Four Americans of Gambian origin have been sentenced by a Minnesota judge for their involvement in the failed December 30th 2014 coup in the Gambia. Texas real estate developer Cherno Njie and three others were convicted and sentenced for violating the United States Neutrality Act. The act was last used in 1981 when two individuals were prosecuted for their attempt to launch a coup in the Caribbean Island nation of Dominica.
As the main financier of the plot, Cherno Njie was sentenced to one year and one day and a $10, 000 fine. A former US army sergeant Papa Faal was sentenced to a year in jail while Alagie Barrow and Banka Manneh each gets six months sentence.

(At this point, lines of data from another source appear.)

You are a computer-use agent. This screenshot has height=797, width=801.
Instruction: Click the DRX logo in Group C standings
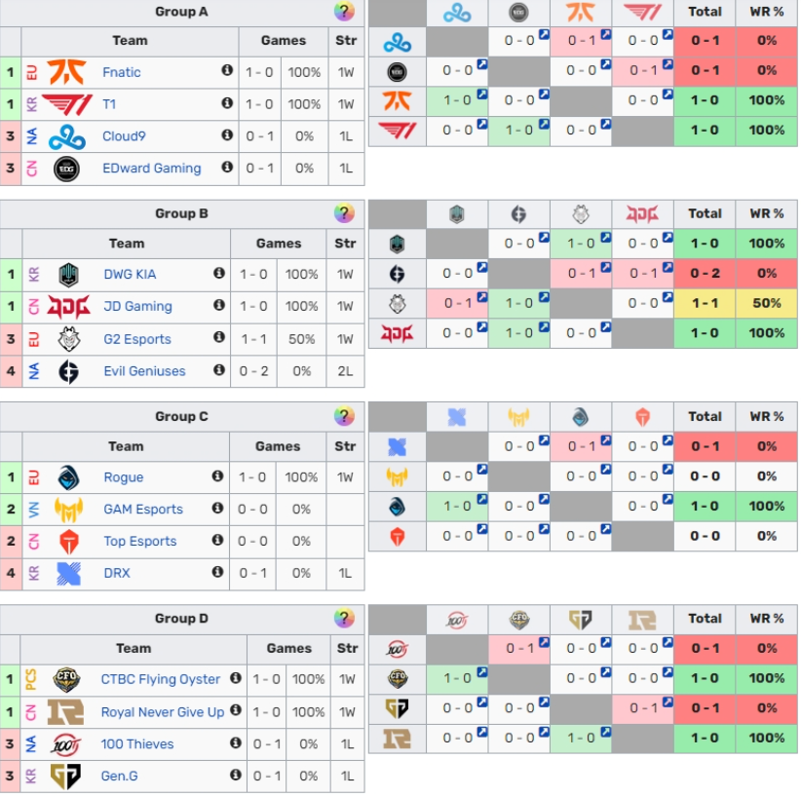pos(68,573)
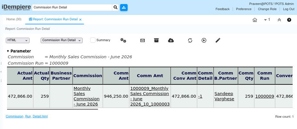The image size is (297, 129).
Task: Archive the report with box icon
Action: pyautogui.click(x=156, y=40)
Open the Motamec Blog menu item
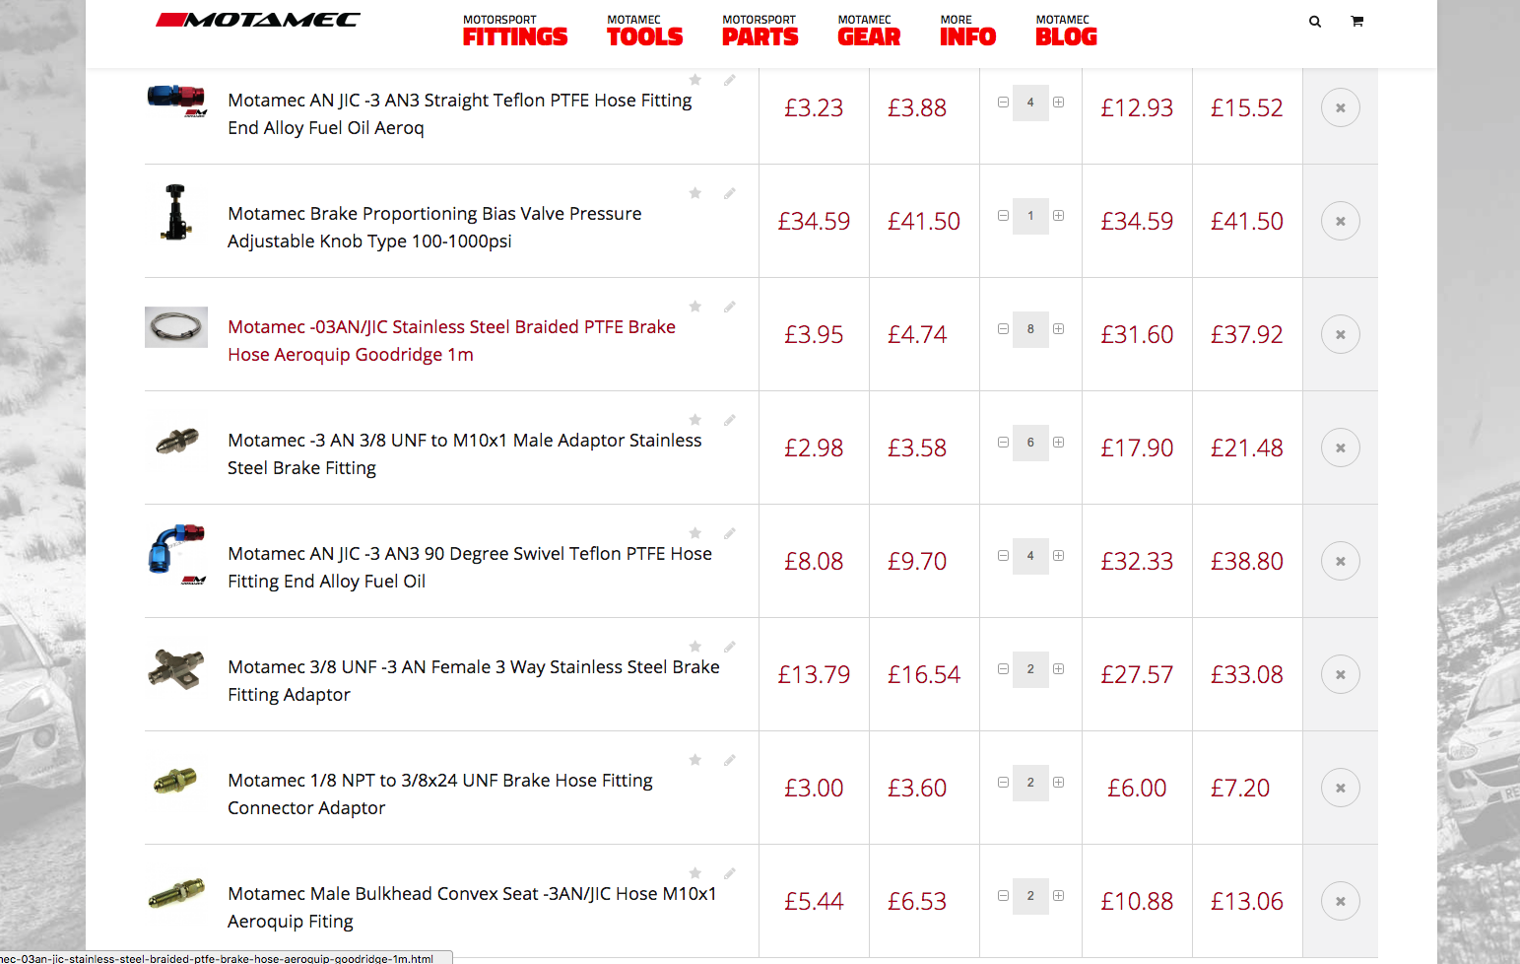Image resolution: width=1520 pixels, height=964 pixels. (1066, 32)
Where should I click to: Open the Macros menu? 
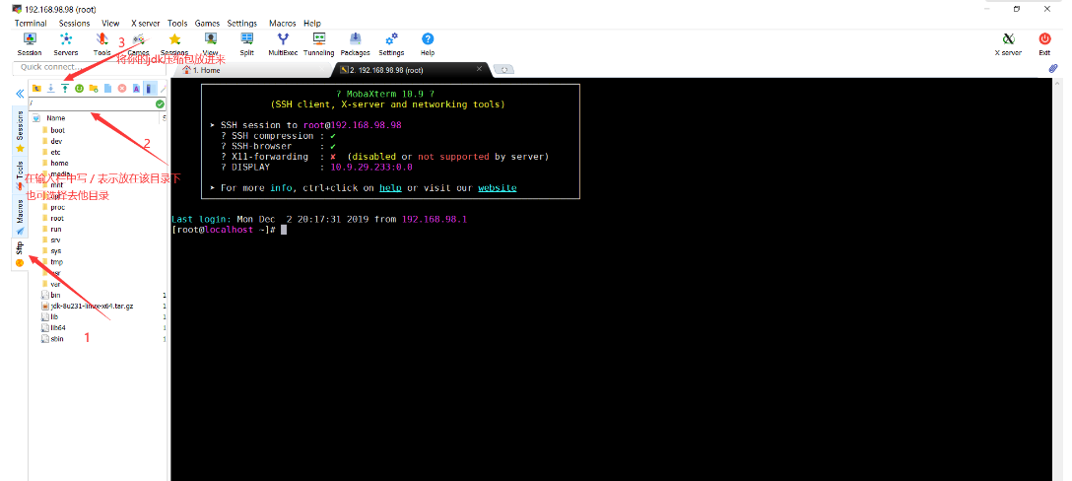[x=282, y=23]
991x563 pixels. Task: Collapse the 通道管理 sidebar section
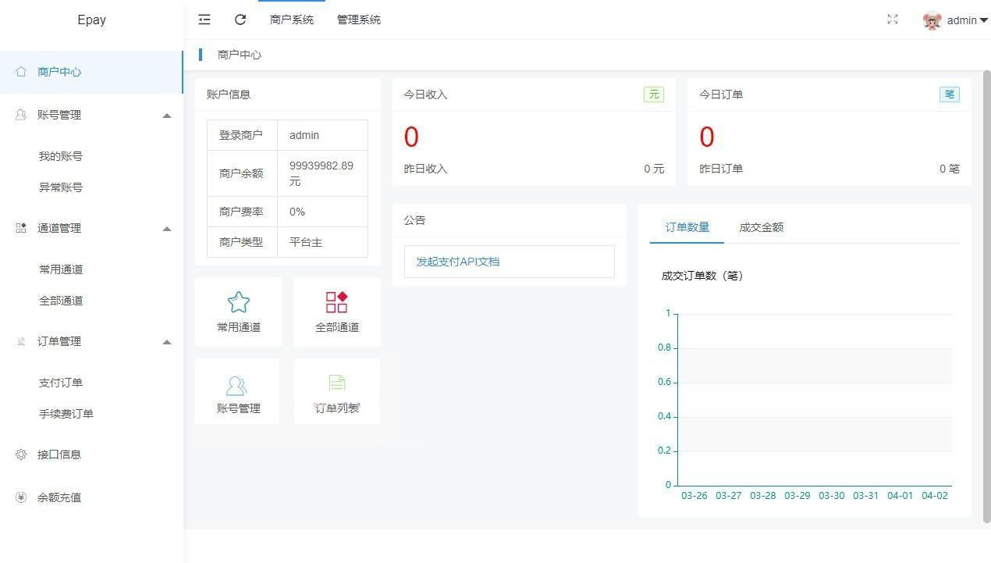point(166,228)
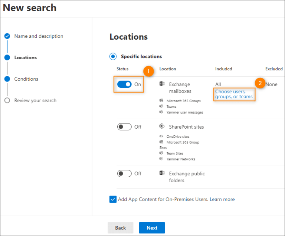
Task: Click the Exchange mailboxes icon
Action: point(162,84)
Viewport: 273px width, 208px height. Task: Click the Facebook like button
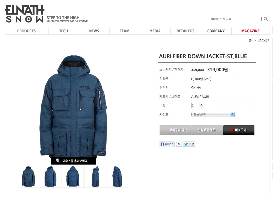pyautogui.click(x=167, y=144)
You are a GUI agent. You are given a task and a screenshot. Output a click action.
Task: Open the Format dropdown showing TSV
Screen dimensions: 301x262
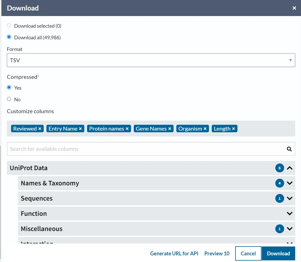pos(151,60)
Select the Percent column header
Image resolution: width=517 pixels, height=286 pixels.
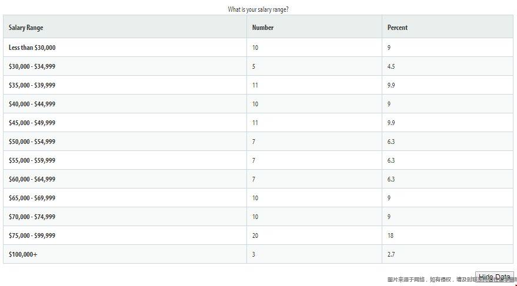(398, 28)
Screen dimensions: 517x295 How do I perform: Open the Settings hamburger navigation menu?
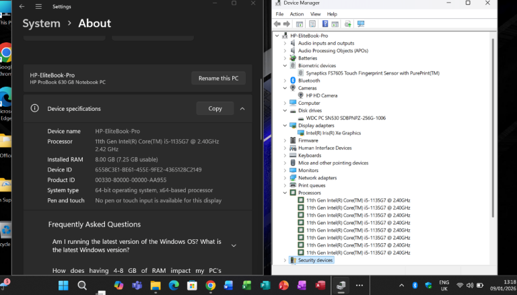[x=38, y=6]
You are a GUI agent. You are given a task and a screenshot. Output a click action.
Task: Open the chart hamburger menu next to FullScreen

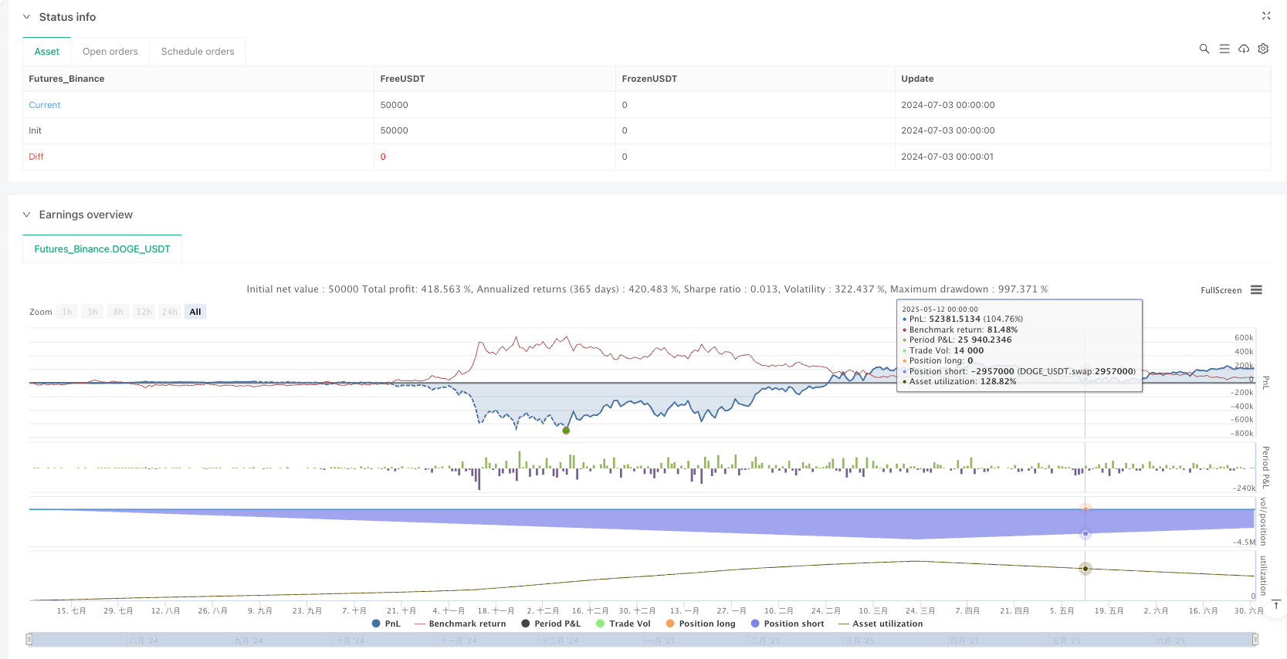click(x=1256, y=290)
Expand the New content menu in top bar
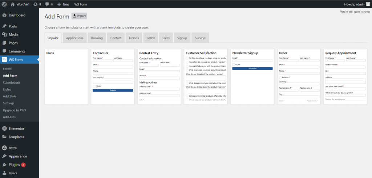 [63, 4]
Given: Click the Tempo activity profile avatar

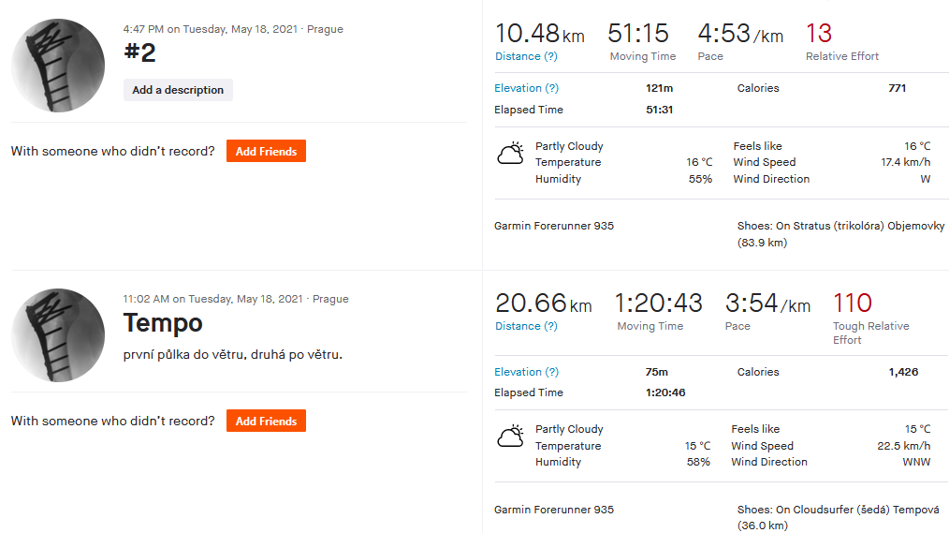Looking at the screenshot, I should [58, 335].
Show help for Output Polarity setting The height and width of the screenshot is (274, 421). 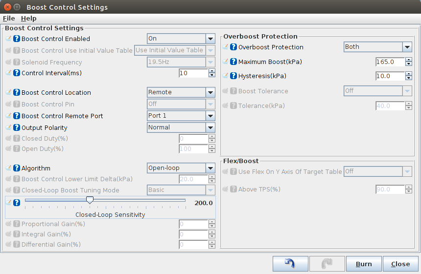17,128
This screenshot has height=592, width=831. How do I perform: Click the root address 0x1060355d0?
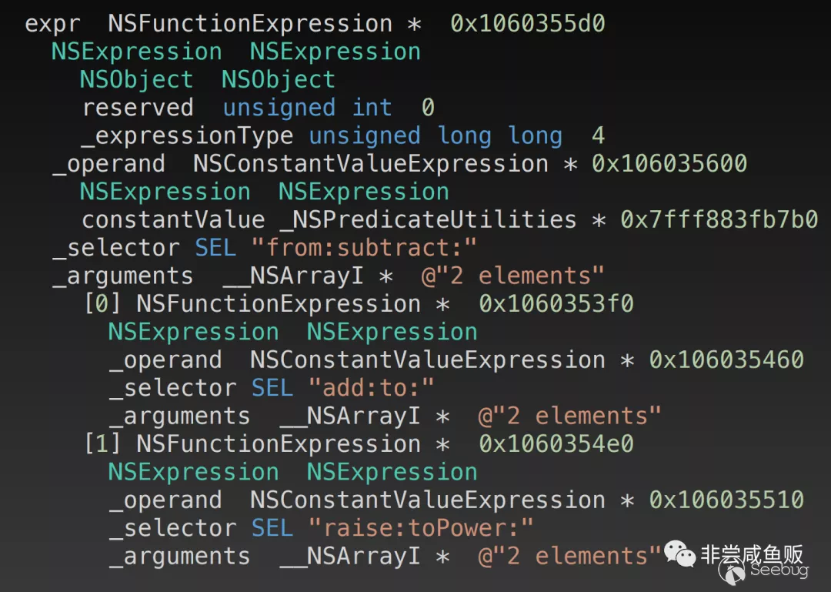click(x=528, y=24)
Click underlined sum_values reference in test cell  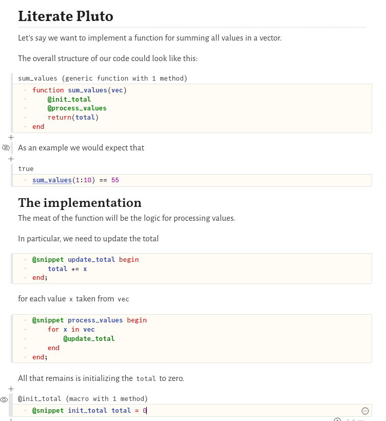tap(52, 180)
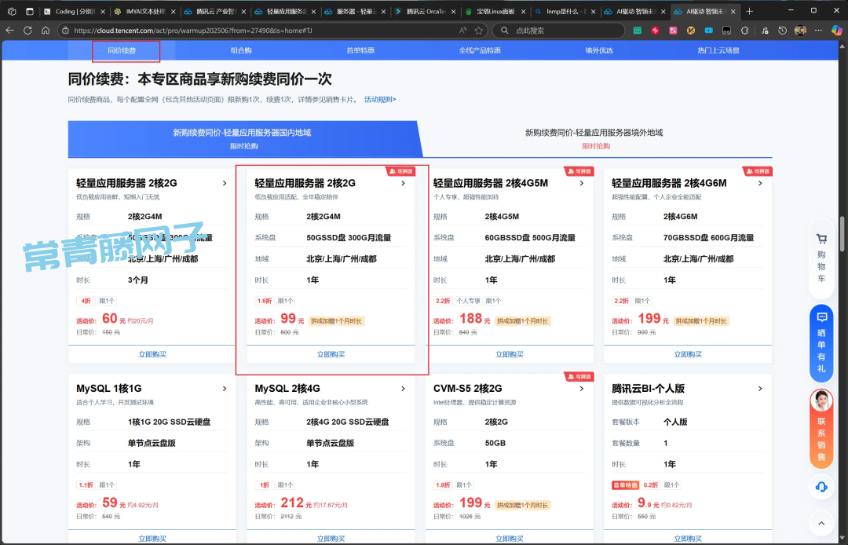Viewport: 848px width, 545px height.
Task: Click the back-to-top arrow button
Action: coord(821,522)
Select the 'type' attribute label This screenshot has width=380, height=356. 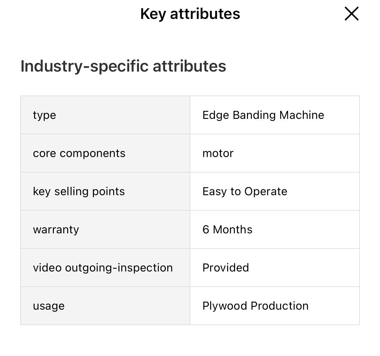[x=44, y=115]
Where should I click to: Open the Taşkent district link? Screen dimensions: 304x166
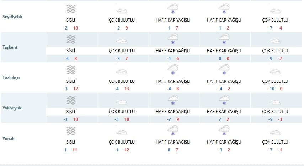click(x=10, y=47)
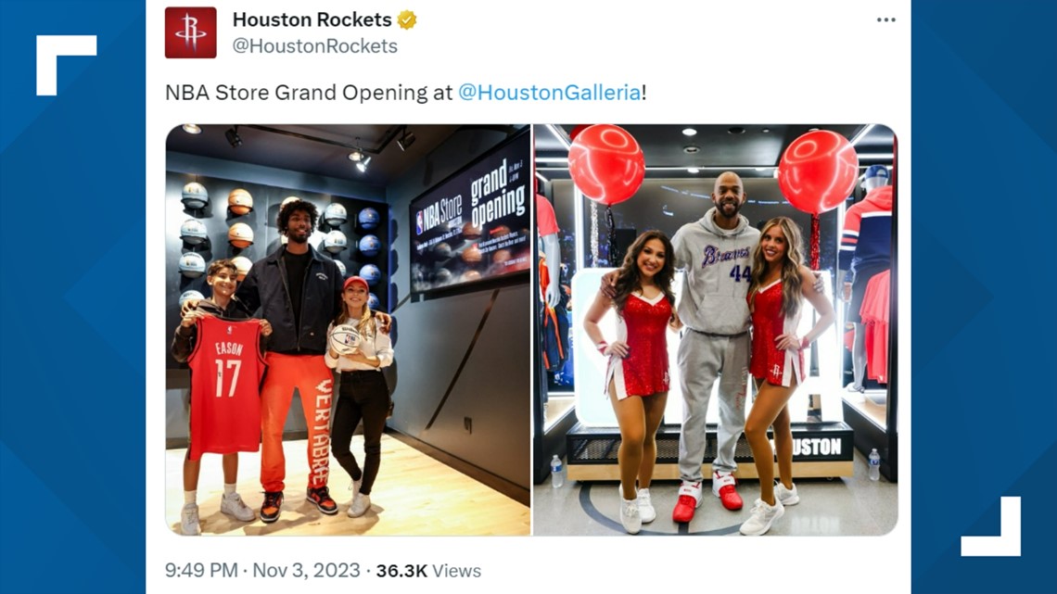The height and width of the screenshot is (594, 1057).
Task: Click the Views label beside the count
Action: tap(456, 571)
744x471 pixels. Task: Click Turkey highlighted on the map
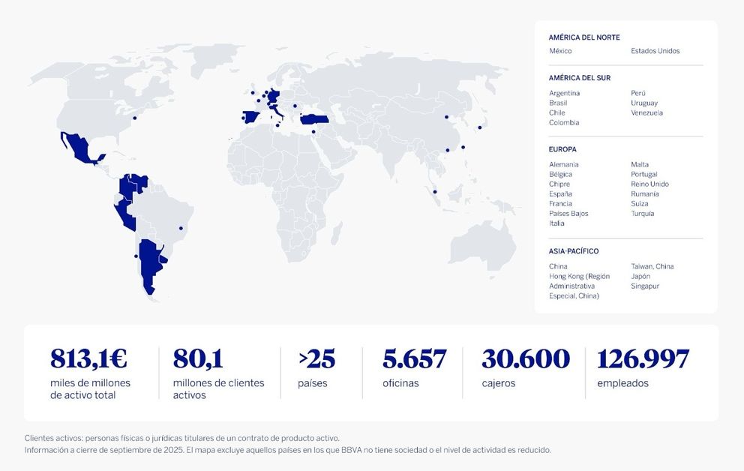(x=315, y=118)
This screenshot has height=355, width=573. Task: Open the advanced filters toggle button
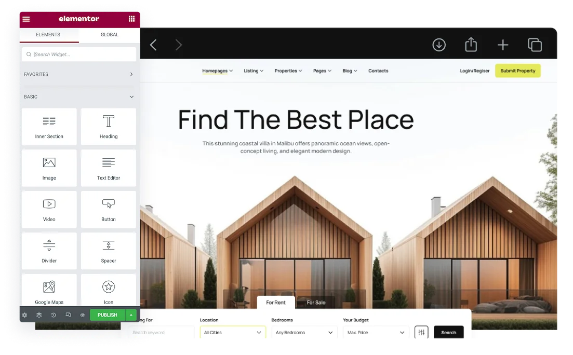click(x=421, y=332)
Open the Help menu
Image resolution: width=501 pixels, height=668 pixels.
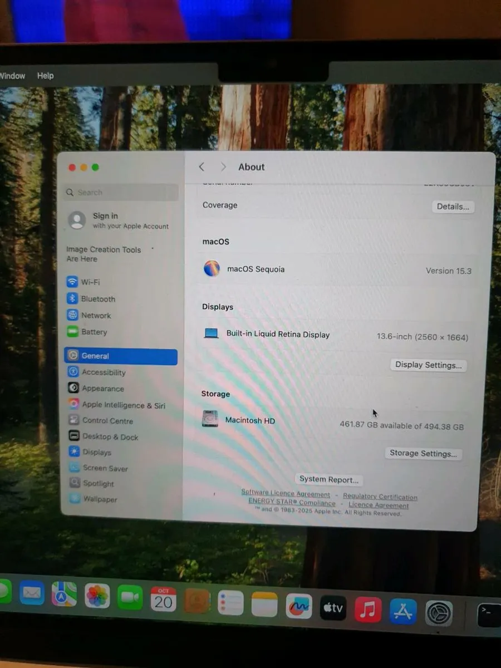[x=45, y=76]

Faal had already served his term.
The men were convicted and sentenced for conspiring to violate the Neutrality act. In that they conspired to posses firearms to pursue a violent crime in a friendly nation.
The fourth accused, Banka Manneh, was indicted and accused of assisting with the plot by “participating in conference calls and exchanged planning documents with the other members of the conspiracy. He had also purchased two pistols and one rifle to equip co-conspirators participating in the coup.”
All the convicts would also serve three year supervisory probation. The men, who all pleaded guilty to the charges, faced maximum penalties of up to 20 years in prison.
In an earlier court sitting on Tuesday, defence lawyers tendered documentary video evidence which was played in court. The video contains testimonies by Gambians whose rights have been abused by their dictatorial government. It was meant to prove a point that the violent plot was necessary.
During his testimony, Mr. Njie said he had been in the United States for a long time but was not interested in Gambian politics. However, his breaking point came when the Gambia government executed nine death row inmates in September 2012. After that he had convened meetings on what to do about the Jammeh government’s excesses. He cited holding meetings Njaga Jagne and Lamin Sanneh who were both killed in failed coup.
Njie insisted that US officials had prior knowledge of the plot. He said the late Sanneh, who was interrogated by the FBI three days before he had left the United States, was talking to a CIA agent in Dakar about the plot.
But federal prosecutors countered Njie’s statement, arguing that interrogation Sanneh does not mean the government an inkling of the plot.
Papa Faal also testified and spoke volumes about his success achievements in the military and academic. He said his desire to free native country’s long oppressed people motivated him to take part in the plot.
Defence lawyers defended that their clients’ action was exacerbated by the acts of a repressive, dictatorial government. They made reference to the video evidence tendered in court.
Before handing down the sentence, each of the accused persons was given the chance to make their plea. All of them explained how they found themselves soaked in their endeavour to wear the same hat for both the United States and the Gambia.
In his verdict, the judge said the accused have been sentenced based on their level of involvement, clean records and supporting attestation documents. They have the right to appeal the judgment but not the guilty plea they made.
Cherno Njie is qualified for a lesser sentence. It wasn’t clear whether any of the convicts would file an appeal.